You're viewing version 2.18 of the OpenSearch documentation. This version is no longer maintained. For the latest version, see the current documentation. For information about OpenSearch version maintenance, see Release Schedule and Maintenance Policy.
N-gram tokenizer
The ngram
tokenizer splits text into overlapping n-grams (sequences of characters) of a specified length. This tokenizer is particularly useful when you want to perform partial word matching or autocomplete search functionality because it generates substrings (character n-grams) of the original input text.
Example usage
The following example request creates a new index named my_index
and configures an analyzer with an ngram
tokenizer:
PUT /my_index
{
"settings": {
"analysis": {
"tokenizer": {
"my_ngram_tokenizer": {
"type": "ngram",
"min_gram": 3,
"max_gram": 4,
"token_chars": ["letter", "digit"]
}
},
"analyzer": {
"my_ngram_analyzer": {
"type": "custom",
"tokenizer": "my_ngram_tokenizer"
}
}
}
}
}
Generated tokens
Use the following request to examine the tokens generated using the analyzer:
POST /my_index/_analyze
{
"analyzer": "my_ngram_analyzer",
"text": "OpenSearch"
}
The response contains the generated tokens:
{
"tokens": [
{"token": "Sea","start_offset": 0,"end_offset": 3,"type": "word","position": 0},
{"token": "Sear","start_offset": 0,"end_offset": 4,"type": "word","position": 1},
{"token": "ear","start_offset": 1,"end_offset": 4,"type": "word","position": 2},
{"token": "earc","start_offset": 1,"end_offset": 5,"type": "word","position": 3},
{"token": "arc","start_offset": 2,"end_offset": 5,"type": "word","position": 4},
{"token": "arch","start_offset": 2,"end_offset": 6,"type": "word","position": 5},
{"token": "rch","start_offset": 3,"end_offset": 6,"type": "word","position": 6}
]
}
Parameters
The ngram
tokenizer can be configured with the following parameters.
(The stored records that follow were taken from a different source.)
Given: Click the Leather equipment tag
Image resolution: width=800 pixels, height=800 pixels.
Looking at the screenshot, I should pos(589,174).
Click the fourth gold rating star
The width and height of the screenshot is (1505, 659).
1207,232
Parameter | Required/Optional | Data type | Description |
---|---|---|---|
min_gram | Optional | Integer | The minimum length of the n-grams. Default is 1 . |
max_gram | Optional | Integer | The maximum length of the n-grams. Default is 2 . |
token_chars | Optional | List of strings | The character classes to be included in tokenization. Valid values are: - letter - digit - whitespace - punctuation - symbol - custom (You must also specify the custom_token_chars parameter)Default is an empty list ( [] ), which retains all the characters. |
custom_token_chars | Optional | String | Custom characters to be included in the tokens. |
Maximum difference between min_gram
and max_gram
The maximum difference between min_gram
and max_gram
is configured using the index-level index.max_ngram_diff
setting and defaults to 1
.
The following example request creates an index with a custom index.max_ngram_diff
setting:
PUT /my-index
{
"settings": {
"index.max_ngram_diff": 2,
"analysis": {
"tokenizer": {
"my_ngram_tokenizer": {
"type": "ngram",
"min_gram": 3,
"max_gram": 5,
"token_chars": ["letter", "digit"]
}
},
"analyzer": {
"my_ngram_analyzer": {
"type": "custom",
"tokenizer": "my_ngram_tokenizer"
}
}
}
}
}